Selain itu ada upacara adat panen dalam proses bercocok tanam di tanah sunda, yaitu “upacara
adat Seren Taun”. “Seren Taun” adalah upacara adat panen padi masyarakat Sunda yang
dilakukan setiap tahun. Upacara ini berlangsung sangat ramai dan dihadiri ribuan masyarakat
sekitar di berbagai desa di daerah Sunda. Tidak hanya dari daerah sekitar saja tapi masyarakat
dari berbagai daerah dan wisatawan mancanegara datang untuk menyaksikan upacara adat
tersebut. Upacara adat Seren Taun konon sudah dilakukan secara turun-menurun sejak zaman
Kerajaan Sunda purba seperti kerajaan Pajajaran.

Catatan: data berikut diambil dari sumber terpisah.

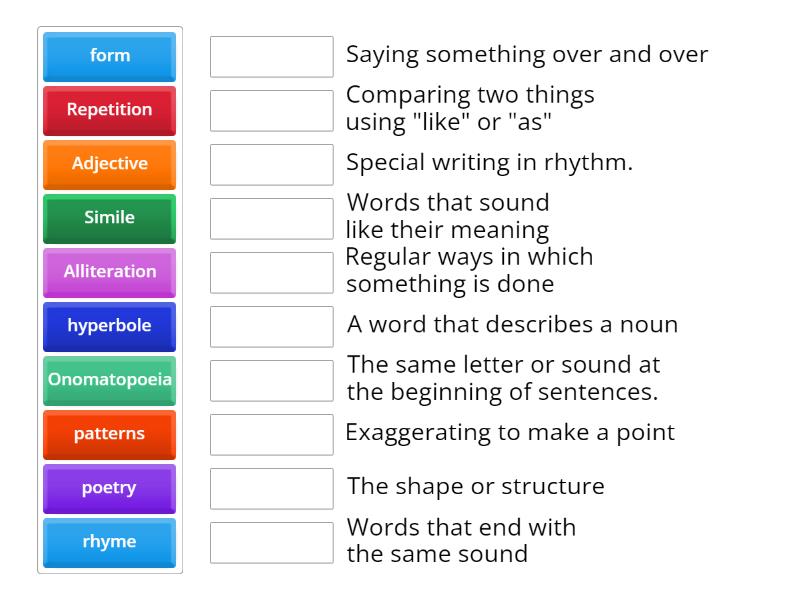Image resolution: width=800 pixels, height=600 pixels.
Task: Click the answer box beside "The shape or structure"
Action: 271,488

Seren Taun berasal dari kata dalam Bahasa Sunda yaitu, ‘’Seren’’ yang berarti Serah,
Seserahan (menyerahkan) dan ‘’Taun’’ yang berarti Tahun. Sehingga Seren Taun memiliki
makna serah terima dari tahun lalu ke tahun yang akan datang sebagai penggantinya. Bisa
diartikan juga sebagai bagian dari rasa syukur masyarakat kepada Tuhan Yang Maha Esa atas
semua hasil pertanian yang mereka dapatkan. Dan berharap agar kedepannya hasil pertanian
yang mereka dapatkan akan meningkat atau lebih baik dari sebelumnya. Spesifiknya upacara
ini merupakan cara penyerahan hasil bumi berupa padi yang dihasilkan warga selama satu
tahun dan kemudian disimpan ke dalam lumbung atau dalam bahasa Sunda ‘’Leuit’’.

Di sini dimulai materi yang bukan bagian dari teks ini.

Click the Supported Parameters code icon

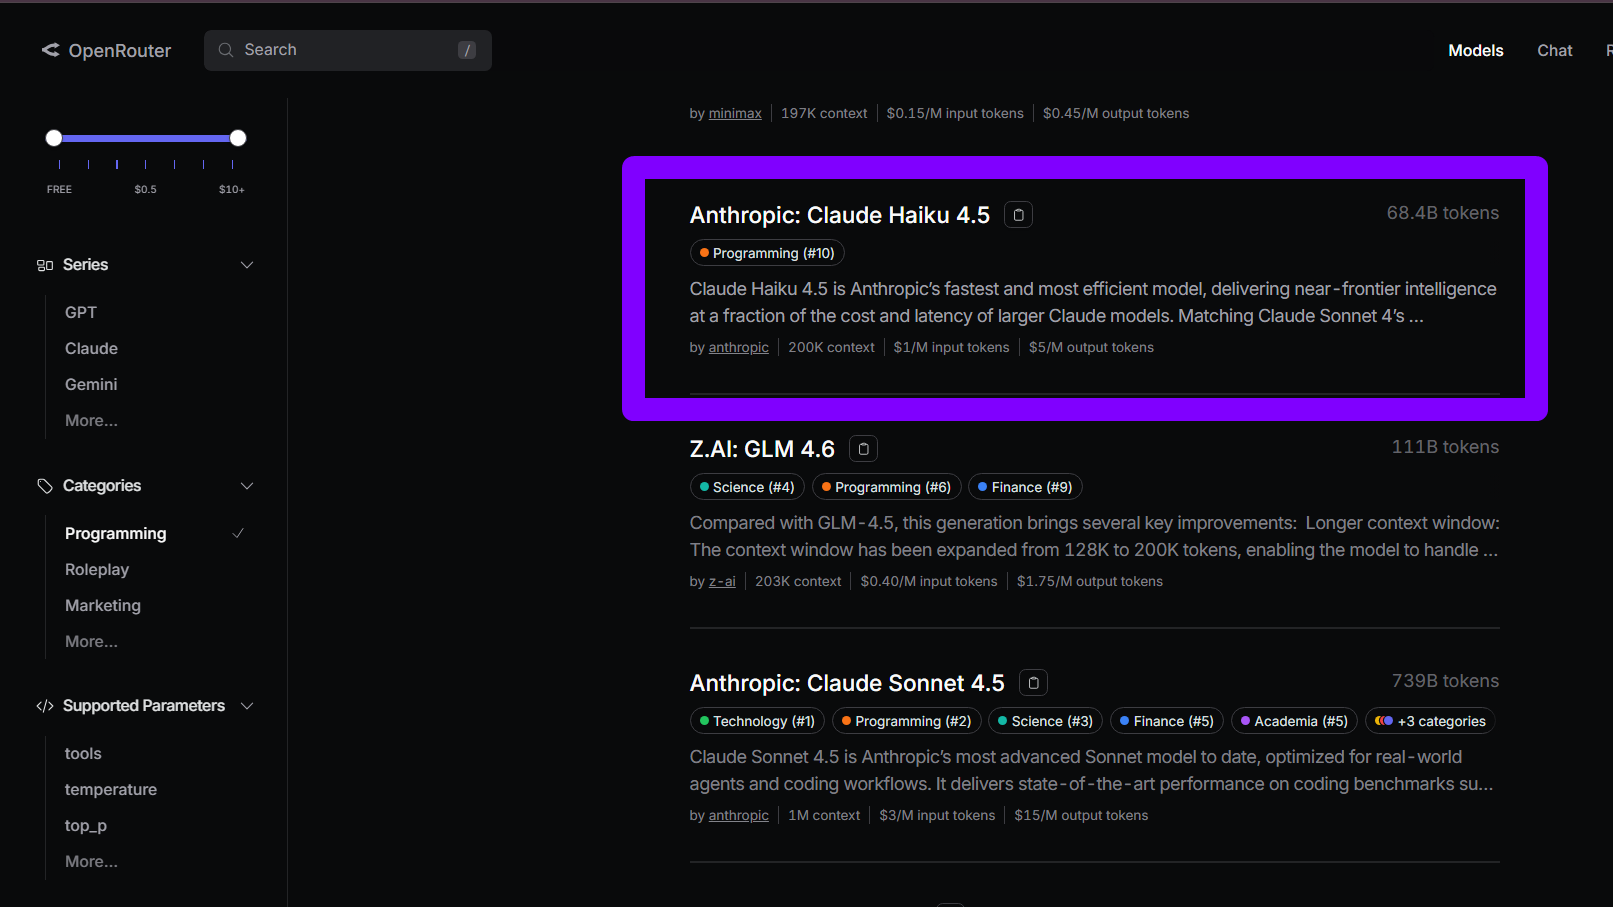coord(45,706)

Beberapa Desa yang masih melakukan upacara ini diantaranya adalah Desa Cigugur di
Kabupaten Kuningan, Desa Ciptagelar di Kabupaten Sukabumi, Desa Pasir Eurih di Kabupaten
Bogor, dan Kampung Naga di Tasikmalaya. Setiap Desa memiliki tata cara ritual yang berbeda
dan beraneka ragam, tapi masih memiliki makna yang sama yaitu menyerahkan hasil panen
berupa padi kepada ketua adat. Masyarakat pemeluk kepercayaan Sunda Wiwitan tetap
menjalankan upacara ini namun saat ini kebanyakan masyarakat Sunda memeluk agama Islam,
sehingga di beberapa desa adat Sunda ritual Seren Taun tetap digelar hanya bedanya dengan
doa-doa sesuai agama Islam.
Upacara ini bukan hanya suatu perayaan tapi juga sebagai tuntunan tentang bagaimana
menunjukkan rasa syukur kepada Tuhan Yang Maha Kuasa, terlebih pada saat masa panen tiba.

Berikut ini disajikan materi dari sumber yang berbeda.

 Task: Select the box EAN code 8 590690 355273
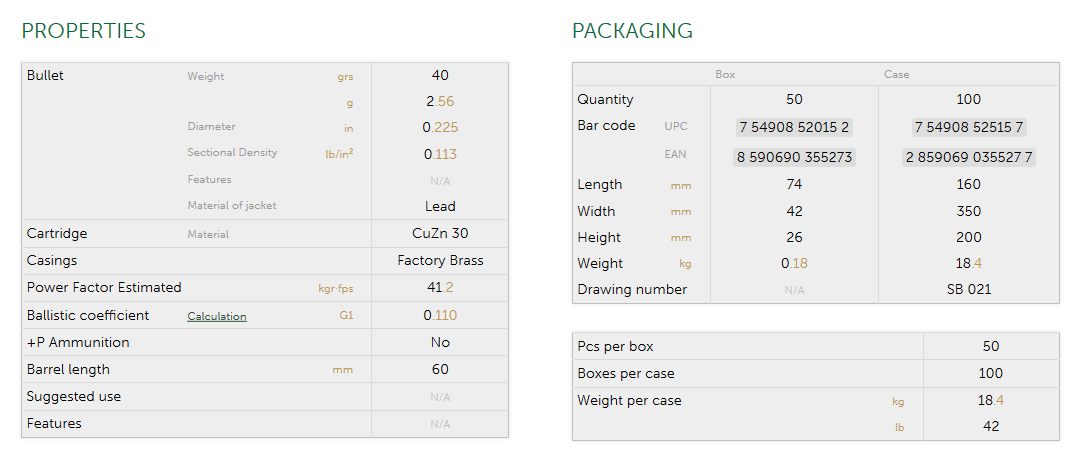pos(794,157)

Selain itu dimaksudkan juga agar Tuhan senantiasa selalu memberikan perlindungan di musim
tanam mendatang.
Ritual diawali dengan mengambil air suci dari tujuh mata air yang telah dikeramatkan,
disatukan kedalam satu wadah, dan diokan. Air ini lalu dicipratkan ke semua orang yang hadir
dalam upacara tersebut agar membawa berkah. Berikutnya adalah ritual sedekah kue, warga
yang hadir berebut mengambil kue di dongdang (pikulan) atau tampah, bagi yang berhasil
mendapatkan kue ini dipercaya akan mendapat berkah. Kemudian dilanjutkan dengan
menyembelih kerbau, makan tumpeng bersama, dan malam harinya diisi dengan pertunjukkan
wayang golek. Puncak Seren Taun dimulai sejak pukul 08.00, diawali
prosesi ngajayak (menyambut atau menjemput padi), lalu diteruskan dengan tiga pergelaran
kolosal, yakni tari buyung, angklung baduy, dan angklung buncis-dimainkan berbagai pemeluk
agama dan kepercayaan yang hidup di Cigugur. Dikukuhkan oleh tokoh-tokoh agama dengan
membacaka doa-doa secara bergantian. Upacara ini juga diramaikan dengan kesenian-kesenian
adat. Ritual ini berlangsung sejak tanggal 18 Rayagung.